Saturday, September 5, 2009

But *How* Random Is It?

Folks use /dev/urandom and $RANDOM to generate uniformly-distributed random numbers. Are they random? Yes.

Let's test. Here's how.

Surprise! The easiest way to start is to ask a more general question: Suppose you have a couple of sets of numbers. Are they from the same distribution?

For example, if you have a couple of batches of 10,000, 8-digit numbers, from the two different distributions, are they really spread out from 0 to 9999 the same way, or do they have clumps in different places?

There are ways to attack this, even if you don't know (or care) what the original distribution was. Here's a step-by-step walkthrough:
  • Sort them together, smallest to biggest, coloring the first set red and the second, green.
  • Put your finger on the middle of a line--zero on the number line--and begin reading off colors. If the number's red, move your finger left. If it's green, move it right.
  • See how far away from the origin you wander.
Half the numbers are red, half green, so you'll end up back where you started.

How far away might you get along the way? Depends on the distribution of the reds and greens. If all the reds are smaller than all the greens, you'll go left to ten thousand, then turn around and come right back. If they're all bigger, then you'll get ten thousand away to the right before you snap back like a yo-yo. And except for these cases, you won't go as far before you return.

If the numbers are from the same distribution, then whether they're red or green is a coin-toss. The distance I expect to get from the the origin goes up as the square-root of the size of my collections.

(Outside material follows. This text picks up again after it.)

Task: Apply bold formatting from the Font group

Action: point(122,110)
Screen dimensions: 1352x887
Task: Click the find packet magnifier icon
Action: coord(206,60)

(That's on average -- any single pair of batches could end up almost anywhere. "... the 'one chance in a million' will undoubtedly occur, with no less and no more than its appropriate frequency, however surprised we may be ...." -- R. A. Fisher)

There are lots of ways to get this result:
  1. from the standard deviation of a binomial with p=0.5
  2. from a two-sample Kolmogorov-Smirnov statistic with equal sample sizes
  3. from looking at it as Brownian motion, using the root-mean-square (RMS) argument attributed to Einstein, in Feynman, volume 1, chapter 6
All roads lead to Rome.
Note: nothing I've said, so far, depends on the numbers being random--this just tests whether the red and green numbers come from the same distribution. In what follows, though, I'm going to ask whether batches spit out by random-number generators are uniformly-distributed.
Let's write code. And, since all code roads lead to Rome, too, I'll do it in the shell.

Start with two, random-number-generators, R1 and R2 that generate some fixed-size batch of random numbers.
  • Check that each one spits out the same sized batch.
$ R1 | wc -l ; R2 | wc -l
  • Mark each output with a second field, saying which way each number will move my finger
$ R1 | awk '$2=1'; R2 | awk '$2=-1'
  • Sort the two together, on the first column
$ sort -n <(R1 | awk '$2=1') <(R2 | awk '$2=-1')
  • Run through the output, keeping track, at each step, of how far I've gotten away from the origin
$ sort -n <(R1 | awk '$2=1') <(R2 | awk '$2=-1') | awk 'pos+=$2; d = ( pos <>
Notice how I'm just recalling the last command and editing it. All this is on the command line, where I can watch the effect of each step.
  • Print just the the biggest distance I get from the origin, for the whole trip

$ sort -n <(R1 | awk '$2=1') <(R2 | awk '$2=-1') | awk 'pos+=$2; d = ( pos > 0 ) ? -pos : pos; print d' | sort -n | tail -1
Easy enough. I'll try it first with a script that uses the Halgorithm:
#!/bin/bash

head -10000 /dev/urandom | tr -dc 0-9 | perl -pe 's/(.{8})/\1\n/g' | head -${1:-10000}
Whatever argument I give it on the command line tells it how many eight-digit integers to generate. [Default: 10,000]

Two runs should produce different batches, but the same distribution. I bring back the earlier command and do half a dozen runs with 100 numbers from each batch.
$ for i in {1..6}; do sort -n <(R1 100 | awk '$2=1') <(R1 100 | awk '$2=-1') | awk 'pos+=$2; d = ( pos > 0 ) ? -pos : pos; print d' | sort -n | tail -1 ; done
13
20
6
7
10
10
The average? 10.6 .

(Careful! I'm comparing the batch produced by one run of the generator with the run produced by a different batch. It tells me what to expect for different batches from the same distribution.)

More runs, a hundred instead of a dozen, just gives a more accurate average: 12.2

If it varies with the square of the size of the batches, batches of 10,000 should give numbers nearer to 120.
$ for i in {1..6}; do sort -n <(R1 | awk '">=1') <(R1 | awk '">=-1') | awk 'pos+=">; d = ( pos > 0 ) ? -pos : pos; print d' | sort -n | tail -1 ; done

90
97
71
91
105
127

Good. The average value, over 100 paired runs, is about 125.

This, finally, lets me compare Hal's method with the shell-only method from an earlier post, which uses $RANDOM? Does $RANDOM have a different distribution from /dev/urandom?

Nope. The average distance is, again, about 125. If they're non-uniform, they're non-uniform in the same way.

But maybe neither is random. What if I compare them with a batch of uniformly-distributed, true random integers, downloaded from the web?

About 135. A little higher, but not high enough to set off a panic alarm. $RANDOM and /dev/urandom both give pseudo-random-numbers that are, roughly, uniformly distributed.

1 comment:

Nick said...

There's a fairly important abstraction you left out: what if you have a random number generator that always prints 12 or -12? Or even one that always gives something divisible by 12?